Defendant was represented by counsel of his own choice, since there is no indication otherwise. It is now insisted by another lawyer, who did not represent defendant on the trial, that he was not properly represented, but by an inexperienced lawyer who did not know of the necessity to raise the question nor how to do it; and that this court should reverse the judgment because the evidence does not affirmatively show a breaking into the house, which is a necessary element of burglary in the first degree, though it is not now necessary in some aspects of burglary in the second degree, as defined by the Act of June 6, 1935, page 159. See, also, section 3480, Code.

But it does’ not necessarily follow that a failure to raise the question of whether there was a breaking was due to inexperience or inadvertence. On the other hand, it may have been a desire not to quibble over a matter which defendant’s counsel thought was clear on the facts of which, he was informed. It is not particularly important to speculate in this respect. Had the question been raised at any progress of the trial, the court could have permitted the evidence to be supplied. Section 9490, Code.

Under such circumstances, this Court will not reverse'a judgment in the absence of an objection, charge, a motion, and an exception by which such an omission may be brought to the attention of the Court so that it may be supplied. Woodson v. State, 170 Ala. 87, 54 So. 191; Watts v. State, 204 Ala. 372, 86 So. 70; McPherson v. State, 198 Ala. 5, 73 So. 387; Peterson v. State, 227 Ala. 361, 150 So. 156; Blackwell v. State, 8 Ala.App. 430, 62 So. 1034.

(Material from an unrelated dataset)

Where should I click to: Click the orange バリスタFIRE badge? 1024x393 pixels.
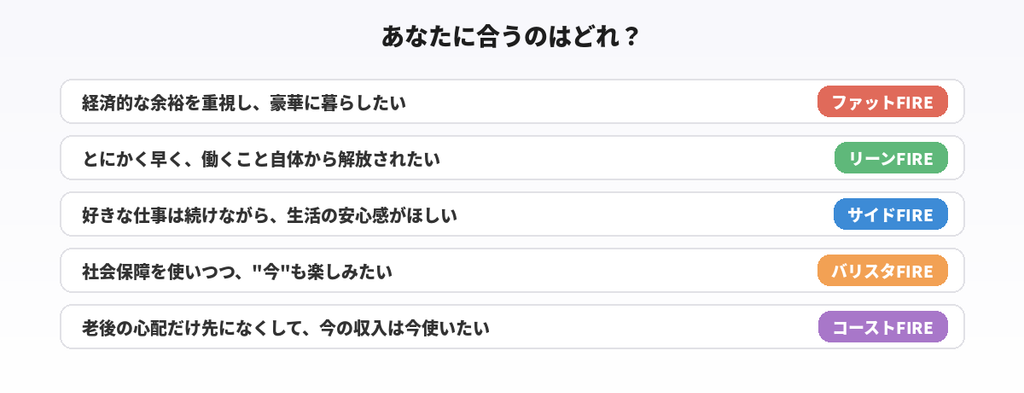(882, 271)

This Court in the Woodson case, supra, applied that principle to a situation where the uncontradicted evidence was that no crime was committed by defendant. Judge Mayfield made a vigorous dissent. The question is right fully discussed in 3 Amer. Jur. 33, section 248. It is there shown that the authorities hold that in a serious criminal case, especially where it is punished capitally, the court may, in its discretion and as a matter of grace, take notice of errors appearing in the record, which deprived accused of fundamental and substantial rights although the question is not properly presented. Such is the rule in the United States Supreme Court, Clyatt v. United States, 197 U.S. 207, 25 S.Ct. 429, 49 L.Ed. 726, and in some of the states, State v. Trinidad Herrera, 28 N.M. 155, 207 P. 1085, 24 A.L.R. 1134; Mack v. State, 203 Ind. 355, 180 N.E. 279, 83 A.L.R. 1349; Wilder v. People, 86 Colo. 35, 278 P. 594, 65 A.L.R. 1260; State v. Griffin, 129 S.C. 200, 124 S.E. 81, 35 A.L.R. 1227.

For myself, in which Justice BOULDIN concurs, I do not wish to declare to what extent we would be bound by the Woodson case, supra, when the substantial fundamental rights of one charged with a serious crime are disregarded, but when the question is not presented on the record. The other justices concurring, do not wish to give any expression in that connection.

It is not denied in the record but that a serious charge was committed by someone that night in violating the sanctity of an inhabited dwelling with the evident intent to steal. See, section 3307, Code; Hutto v. State, 169 Ala. 19, 53 So. 809.

A defendant does not occupy a position which has an appealing effect in asking this Court to extend to him a grace or favor merely because the evidence -of a breaking was not produced on such a charge when he did not see fit to make the contention in the trial court; and when even without a breaking a crime may be committed under the statutes to which we have referred. For if it be merely an attempt, it showed a moral perversion which has no appeal to our discretion for favorable consideration.

We have examined the record with care, and find no error to which, exception was taken.

Affirmed.

ANDERSON, C. J., and GARDNER and BOULDIN, JJ., concur.